▸ **WHAT YOU SHOULD DO**: Repeat each entry exactly; omit all pictures.

▸ **MATERIAL SUPPLIED**:
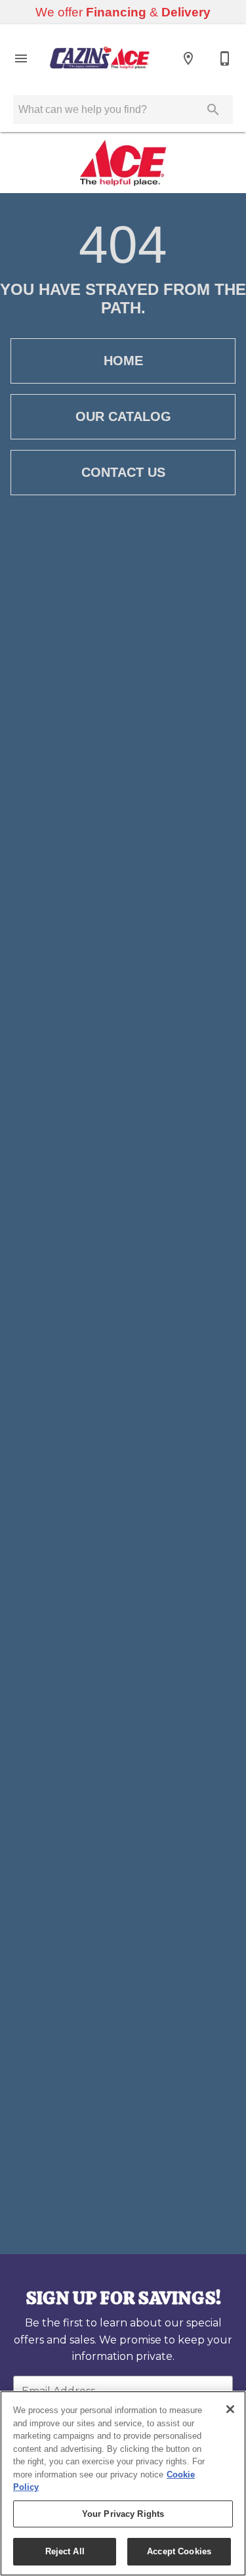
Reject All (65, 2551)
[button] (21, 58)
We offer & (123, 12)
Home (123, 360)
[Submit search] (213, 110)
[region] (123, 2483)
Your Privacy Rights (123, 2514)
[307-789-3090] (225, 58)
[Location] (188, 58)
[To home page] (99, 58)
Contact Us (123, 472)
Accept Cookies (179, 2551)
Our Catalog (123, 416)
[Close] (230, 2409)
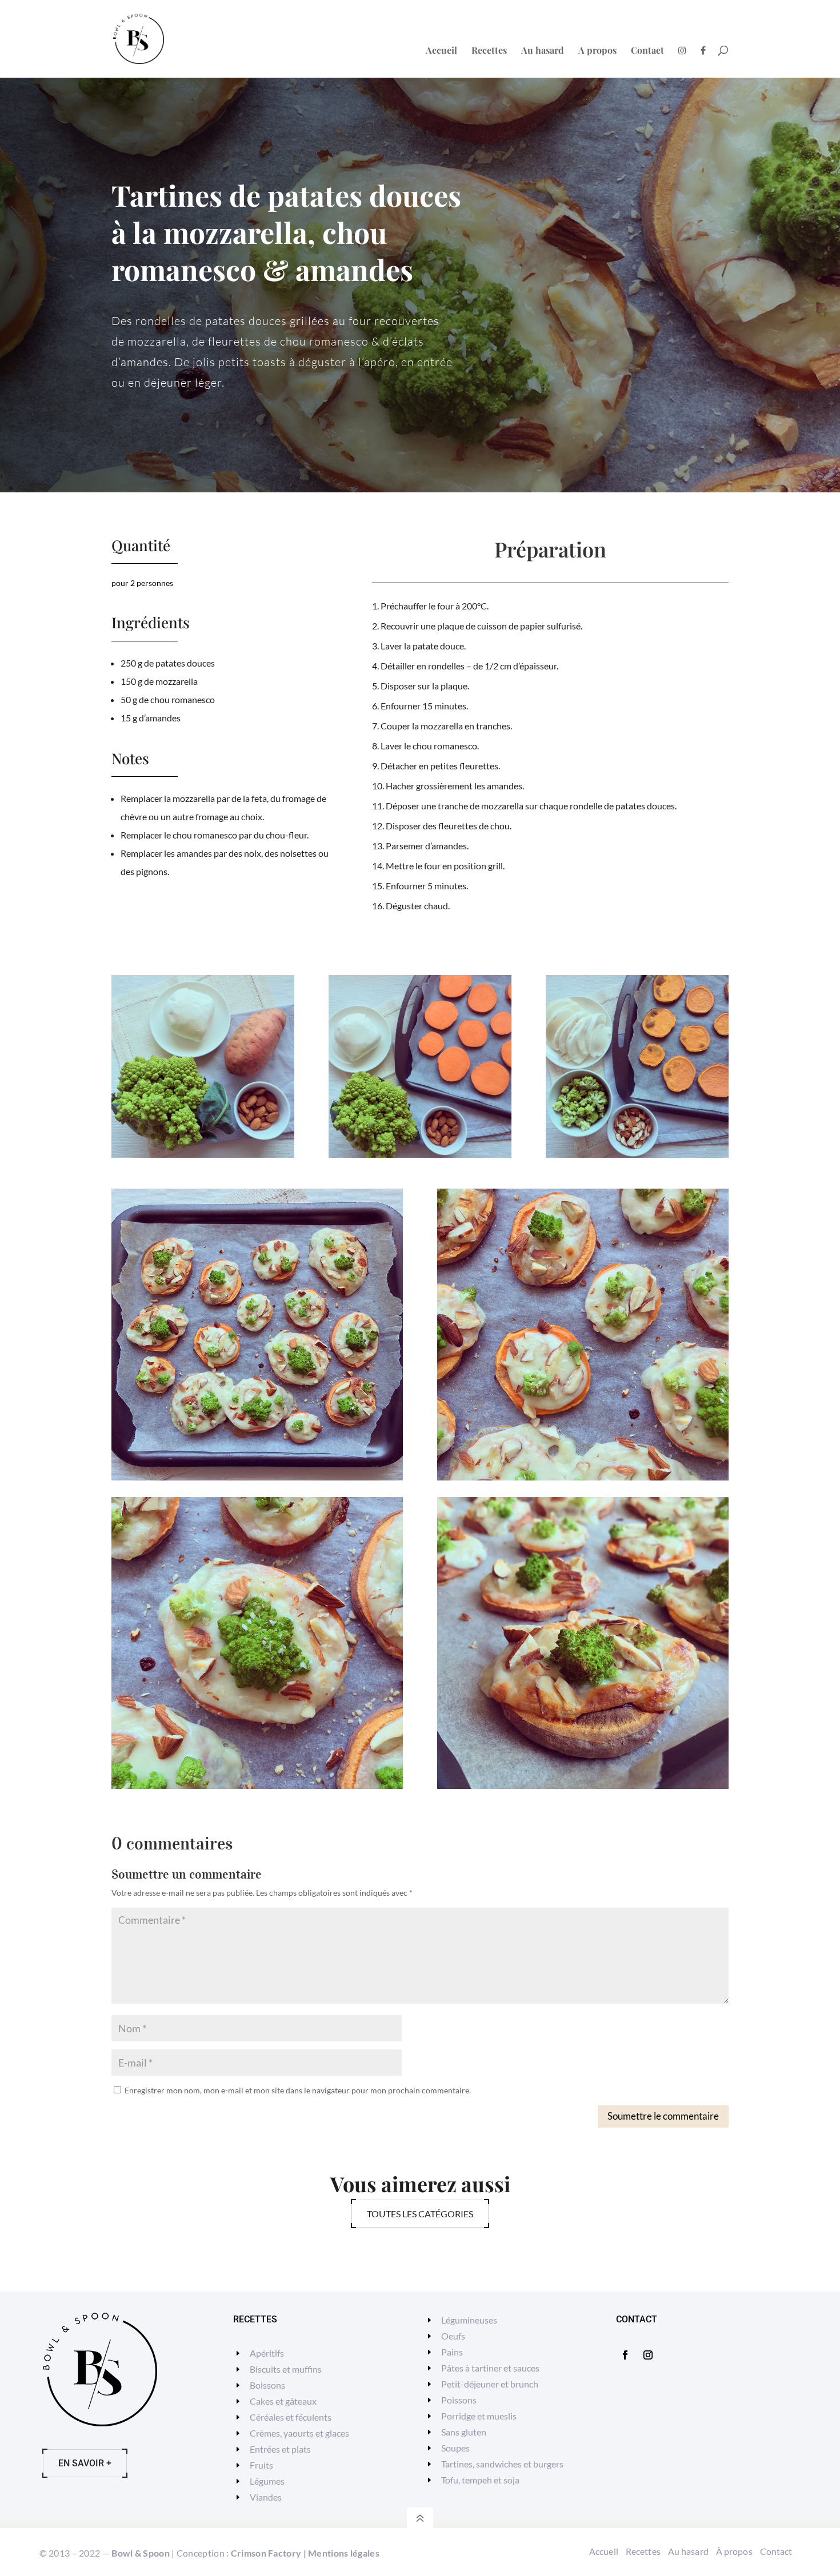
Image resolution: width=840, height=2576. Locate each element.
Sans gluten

▸ **COMPLETED EXERCISE**:
Reject All (65, 2551)
[button] (21, 58)
We offer & (123, 12)
Home (123, 360)
[Submit search] (213, 110)
[region] (123, 2483)
Your Privacy Rights (123, 2514)
[307-789-3090] (225, 58)
[Location] (188, 58)
[To home page] (99, 58)
Contact Us (123, 472)
Accept Cookies (179, 2551)
Our Catalog (123, 416)
[Close] (230, 2409)
Image resolution: width=840, height=2576. Locate each element.
Sans gluten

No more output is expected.